The 2003 release saw a huge advance in the drawing and animation tools available, allowing designers and presenters greater control over the way their information was delivered. Another advantage was the ability to import EMF files and retain their editability. This allowed designers to use their vector program of choice to create complex and accurate shapes and layouts, export the vector file, drop it into a PowerPoint presentation and manipulate it to suit.
It still couldn’t go toe-to-toe with well-established, industry-standard digital tools like Adobe Illustrator, but it was making cautious steps in the right direction.
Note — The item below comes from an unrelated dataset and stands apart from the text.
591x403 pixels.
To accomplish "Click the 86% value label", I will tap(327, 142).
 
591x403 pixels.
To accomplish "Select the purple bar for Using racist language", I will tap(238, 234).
The look, feel and functionality of presentations was at last being taken into consideration by the development team at Microsoft.
The 2007 and 2010 releases heralded about the biggest redesign of the user interface, bringing design tools to the fore and making it a more intuitive program all around. These were also the first 3D-capable releases; users could give their 2D shapes depth and rotation to help illustrate their point.
In the years since 2010, Microsoft has further focused on the importance of capable design tools in PowerPoint. The improved rendering necessitated by a shift away from projectors, toward high definition displays did a lot to move the program into the realm of serious design tools. Typography, a keystone of design that felt like an afterthought in past versions, is now displayed clearly and crisply, allowing for ease of use. The color system is more robust than it’s ever been, and the software now includes an impressive selection of video editing capabilities.
The most recent release, PowerPoint 2016, shows Microsoft’s awareness of the value people place on well-designed content in all areas of their communications.
At their best, presentations are a mentally engaging, emotionally appealing and, at long last, a visually pleasing tool. Microsoft now understands that the impact of a presentation is massively increased when the right story is told in the right way, with the right delivery and the right visuals. PowerPoint is making this easier than ever before.
While I suspect that PowerPoint will never be part of your everyday designer’s toolbox, it is beginning to win over life-long critics. Brand developers are beginning to pay more attention to how they can give presentation design the place it deserves in their overall strategy.
Who knows. One day, PowerPoint may even get invited to those cool parties all the Adobe products go to!